To illustrate this, Carter points to an engineer with a career goal of becoming a chief technology officer in the cloud space. This type of technology professional is going to invest their time and money in a different set of credentials compared to a cybersecurity analyst who wants to become a CISO, even if this person is focusing on the same area of interest—cloud computing.

And while there are various paths to take, most of those interested in cybersecurity tend to focus on degrees in the STEM field. “Cybersecurity falls under Computer Science, so professionals having degrees in Computer Science are always more attractive, or at the least a degree in the STEM field,” Carter told Dice.

Carter worked with one woman who lacked experience but leveraged what she had along with a computer science degree into a starting job that paid $70,000. “This professional only had experience working at Home Depot. With all her day-to-day tasks and pulling out those tasks specific to cybersecurity, she was able to interview and was offered a cybersecurity engineer position going from making less than $16,000 to over $70,000, with no certifications, but she did have a STEM degree,” Carter noted. 

As for certifications, Carter noted that CompTIA’s Security+ certification is usually designed for entry-level positions, while those who want to move to mid-management and senior positions should focus on ISC2’s Certified Information System Security Professional (CISSP).

For those professionals who already have some experience in the technology space and want to move into a cybersecurity career, Carter added that many of the skills learned on the job can translate into your new realm, especially for those who know how to secure data within an organization.

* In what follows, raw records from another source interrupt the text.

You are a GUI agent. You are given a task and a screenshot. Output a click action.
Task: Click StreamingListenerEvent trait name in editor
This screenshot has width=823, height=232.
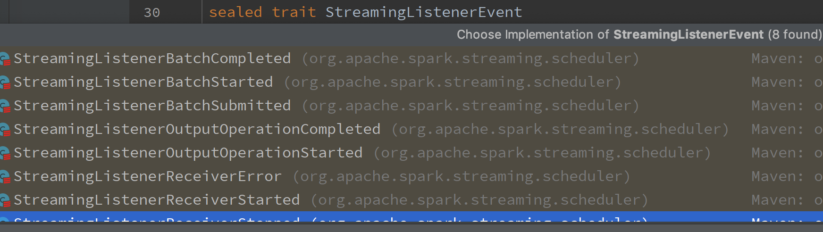423,12
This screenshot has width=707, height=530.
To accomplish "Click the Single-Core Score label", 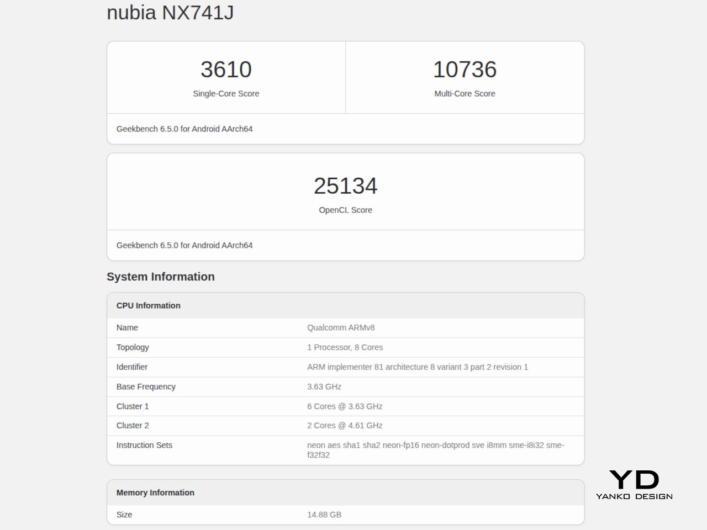I will [x=226, y=94].
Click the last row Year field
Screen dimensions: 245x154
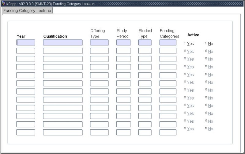pyautogui.click(x=26, y=132)
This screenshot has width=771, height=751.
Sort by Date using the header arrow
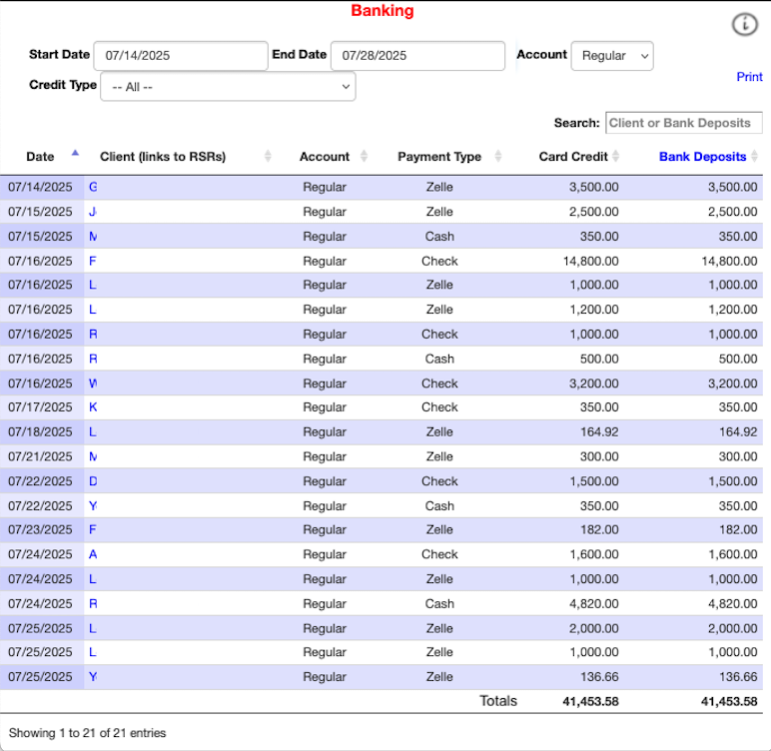[x=75, y=154]
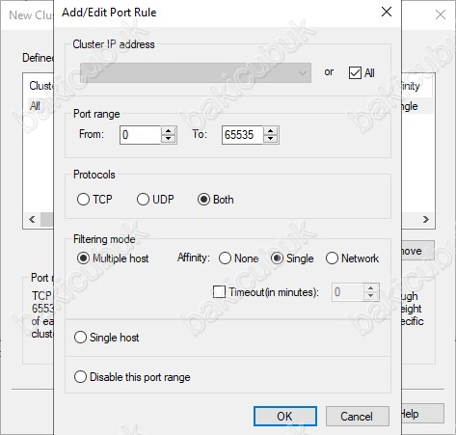This screenshot has height=435, width=456.
Task: Increase the From port value using up arrow
Action: pos(169,131)
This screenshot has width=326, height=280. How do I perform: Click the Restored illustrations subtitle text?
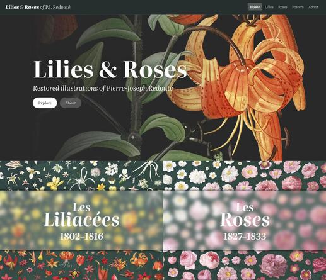(x=103, y=88)
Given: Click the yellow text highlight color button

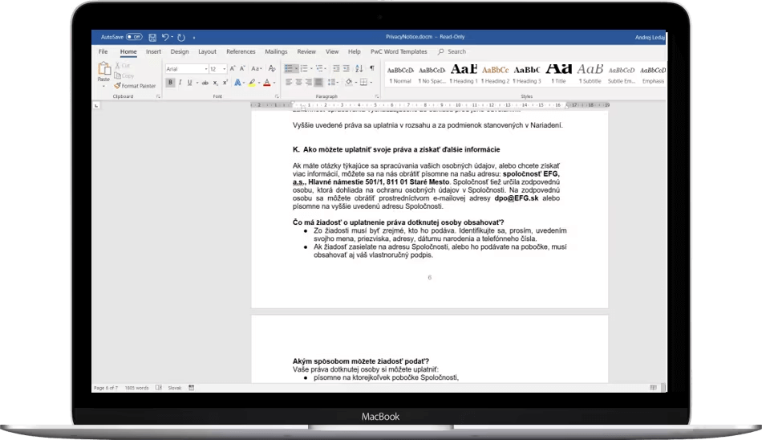Looking at the screenshot, I should pos(250,82).
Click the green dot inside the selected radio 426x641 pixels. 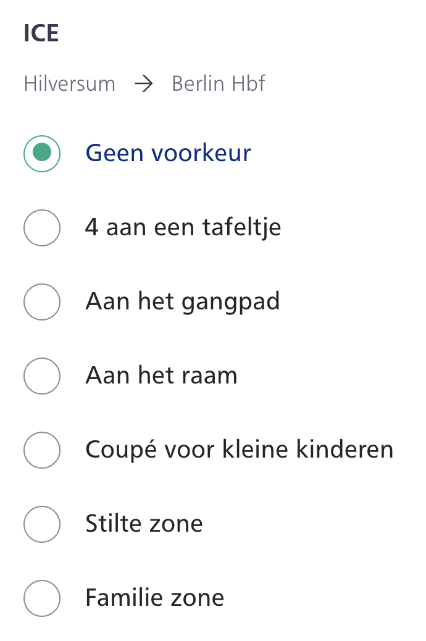tap(42, 153)

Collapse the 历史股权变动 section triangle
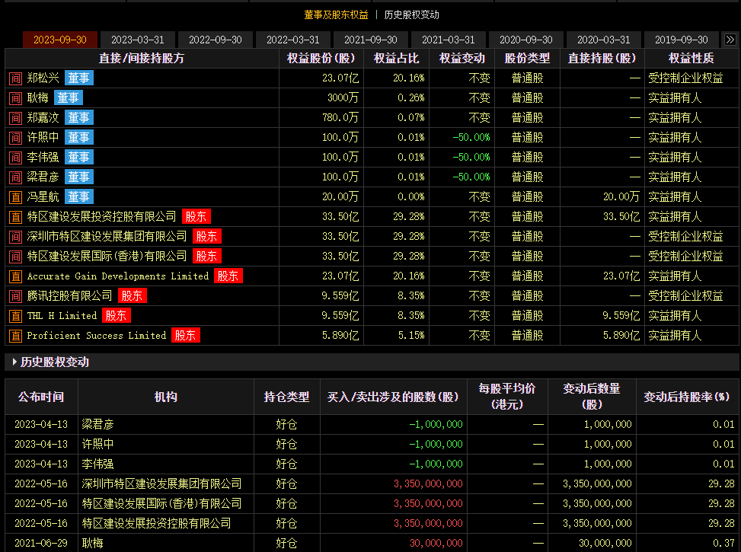[14, 362]
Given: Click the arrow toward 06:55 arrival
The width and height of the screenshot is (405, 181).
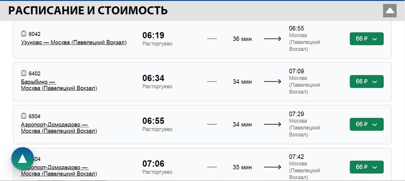Looking at the screenshot, I should [273, 38].
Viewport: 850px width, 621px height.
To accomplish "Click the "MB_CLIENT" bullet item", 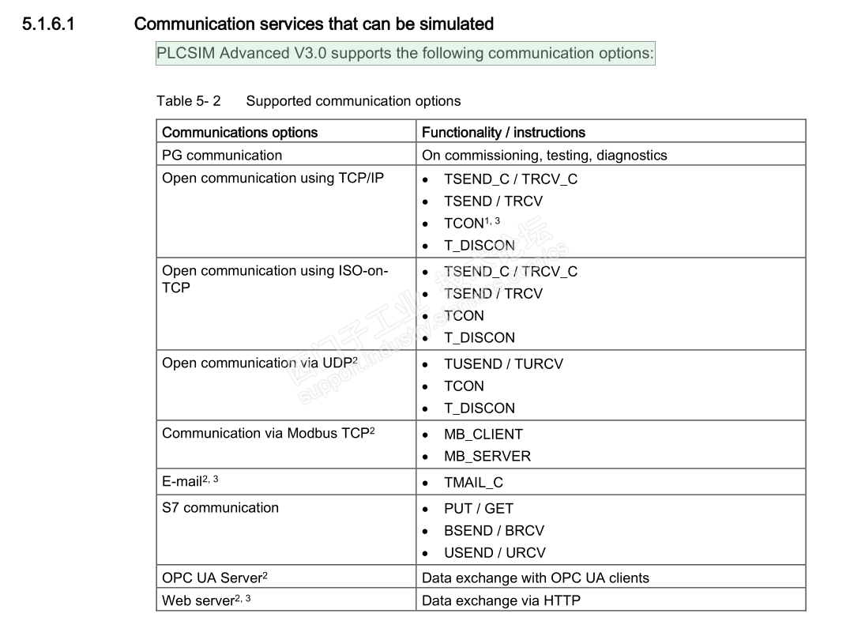I will coord(483,434).
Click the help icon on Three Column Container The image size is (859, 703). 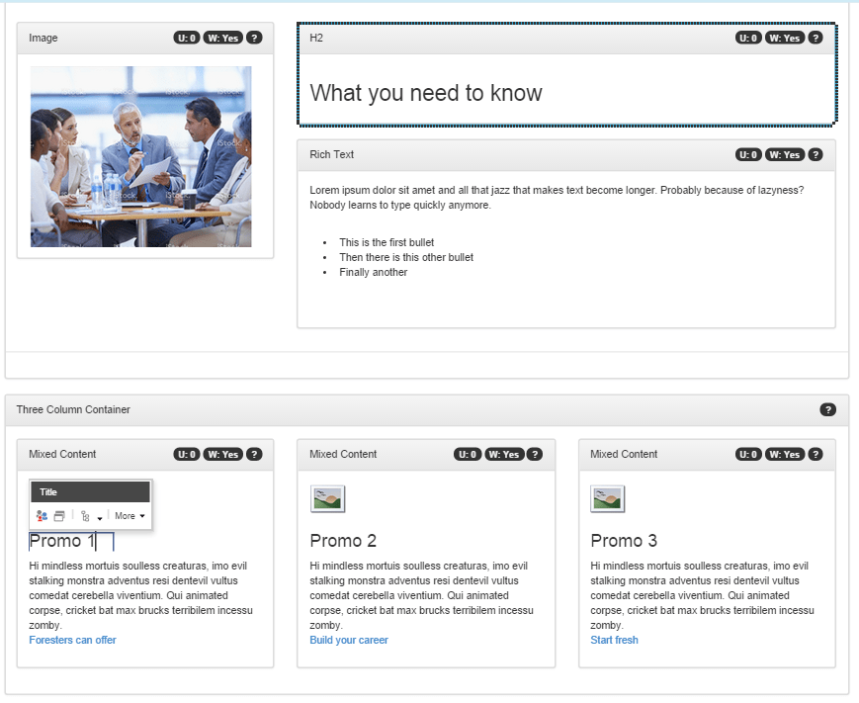pos(827,409)
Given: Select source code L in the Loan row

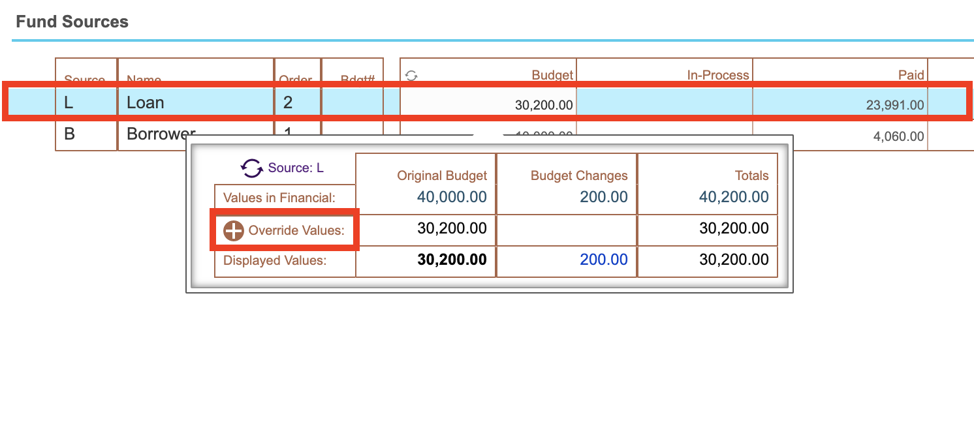Looking at the screenshot, I should click(x=69, y=102).
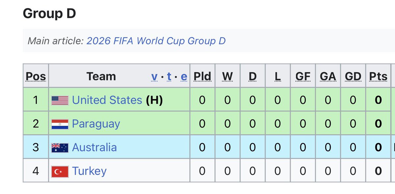Viewport: 395px width, 194px height.
Task: Click the 't' talk template link
Action: click(169, 76)
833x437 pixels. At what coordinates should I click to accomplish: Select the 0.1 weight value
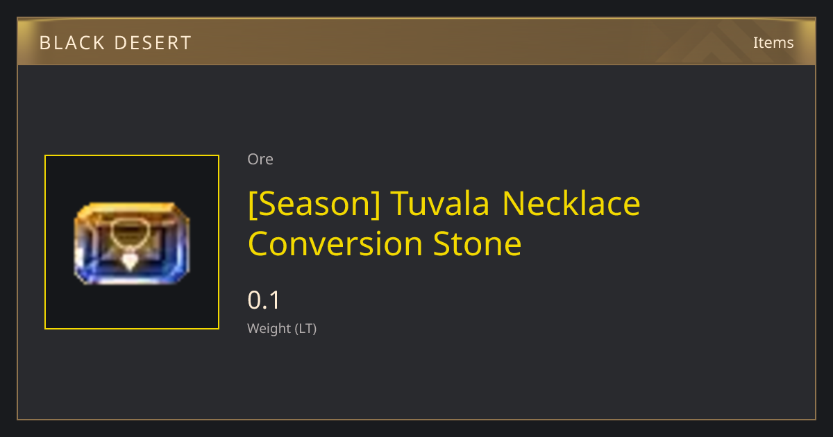point(264,300)
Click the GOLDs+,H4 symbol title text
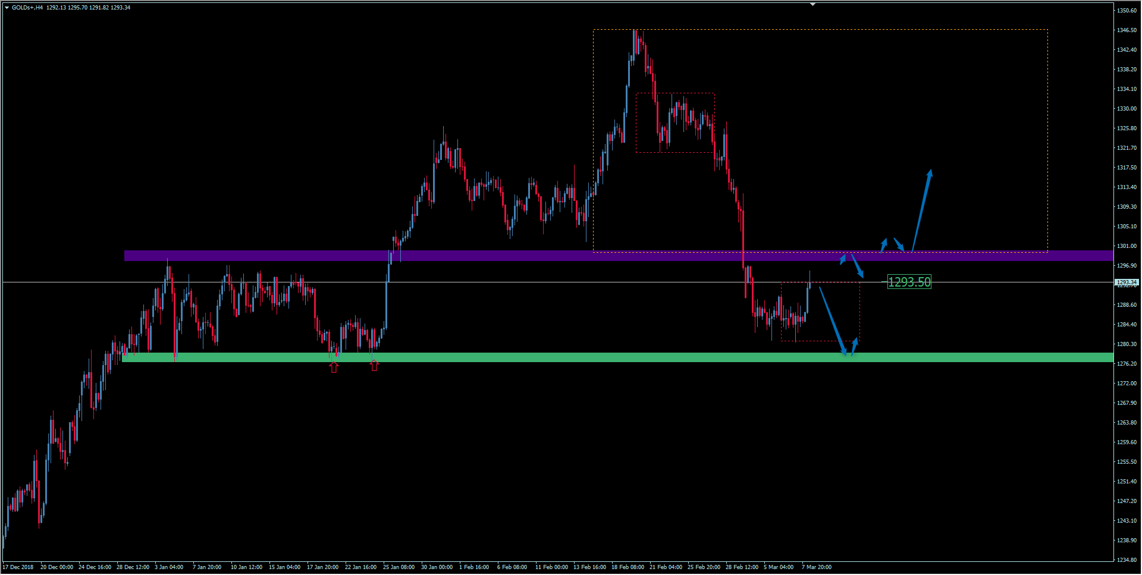Viewport: 1142px width, 575px height. click(x=27, y=8)
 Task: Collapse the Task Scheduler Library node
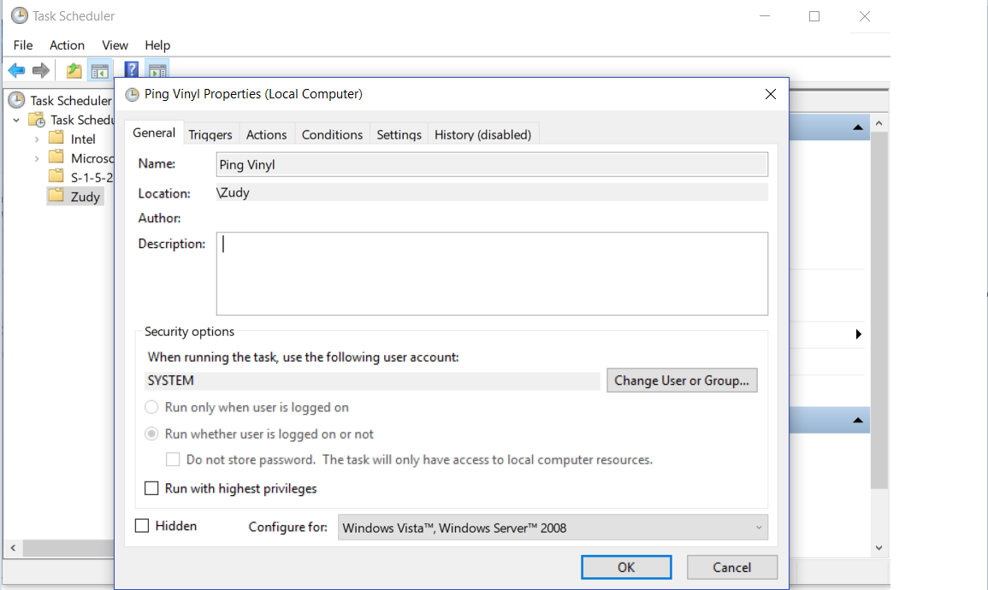click(16, 121)
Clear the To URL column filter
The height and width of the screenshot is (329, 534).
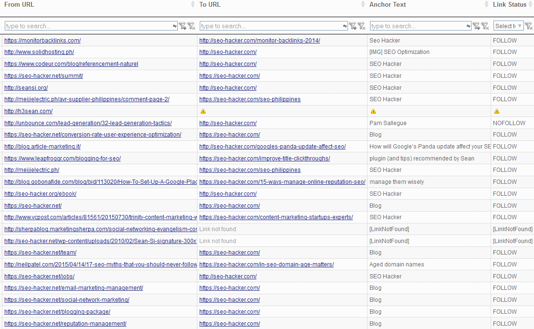pos(361,26)
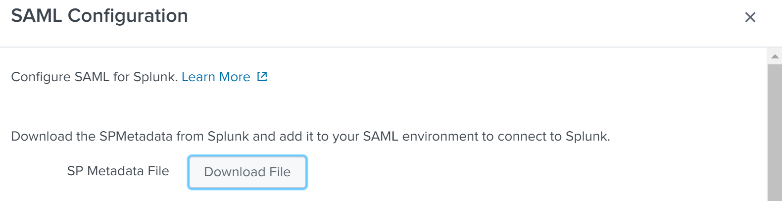Click the SP Metadata File label

[x=118, y=171]
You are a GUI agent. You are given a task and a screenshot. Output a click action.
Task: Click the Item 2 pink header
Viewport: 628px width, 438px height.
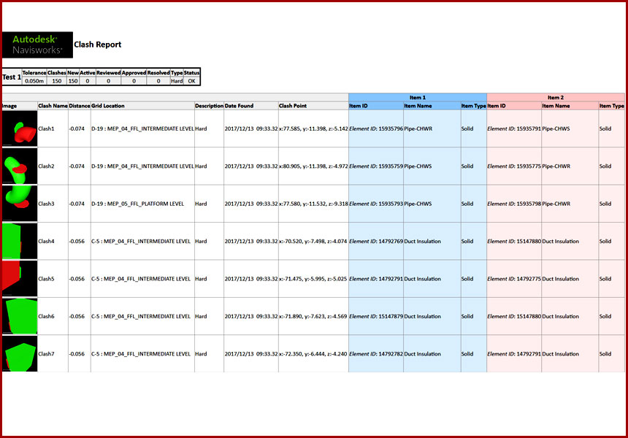[556, 97]
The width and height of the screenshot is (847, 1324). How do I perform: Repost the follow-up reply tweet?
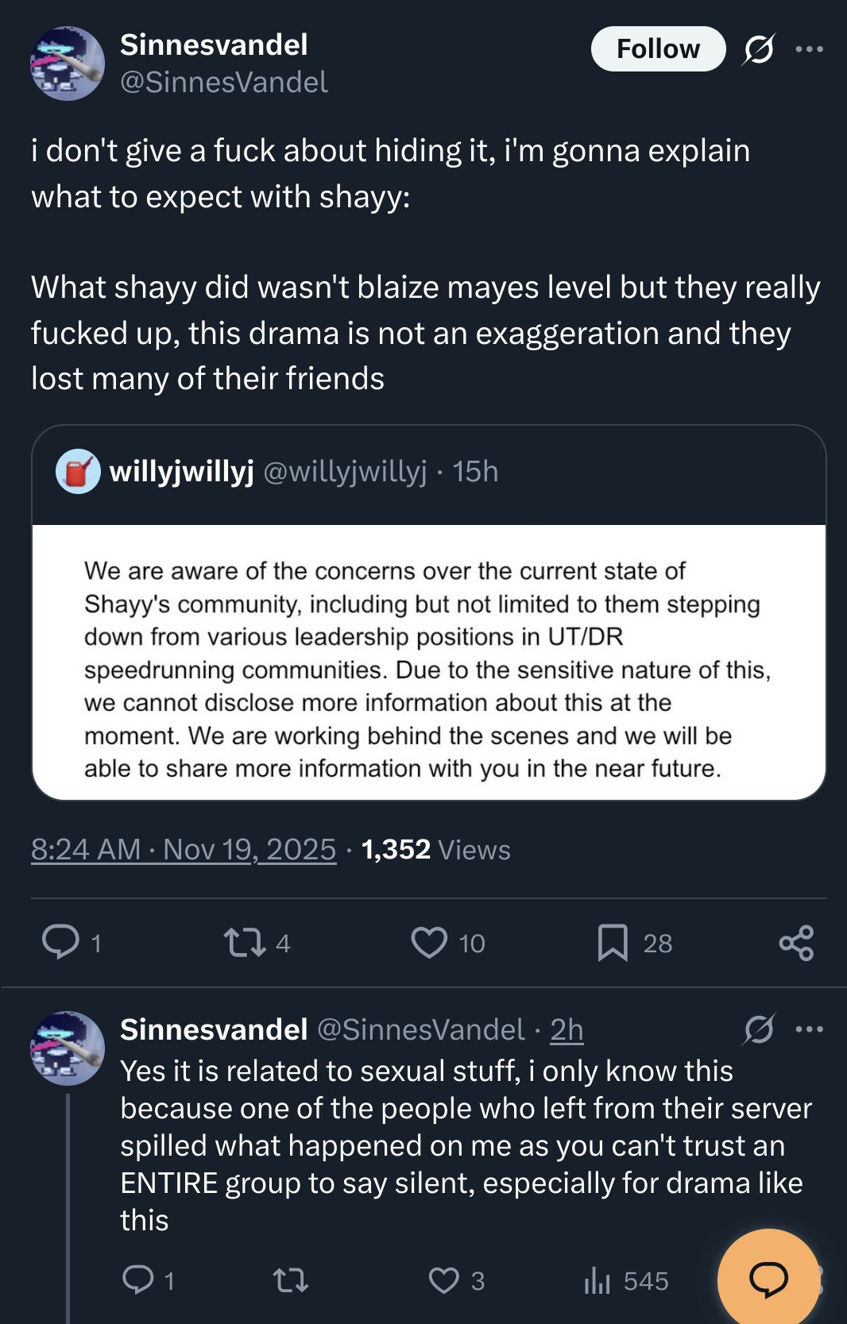click(x=290, y=1280)
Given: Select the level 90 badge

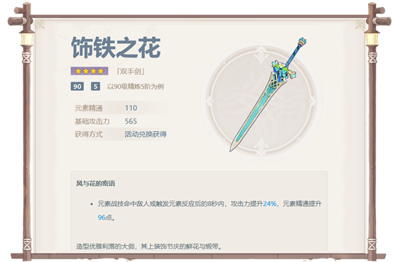Looking at the screenshot, I should (x=77, y=87).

“Cybersecurity is the process of protecting the security objectives of confidentiality, integrity and availability of the data,” Carter noted. “Any experience doing this type of work means that you have experience in cybersecurity. Remember that cyber and cybersecurity are different. Technology and cyber companies are not the only places to gain cybersecurity experience. Most times, when I help professionals with their resumes, they have much more experience than they think they do.”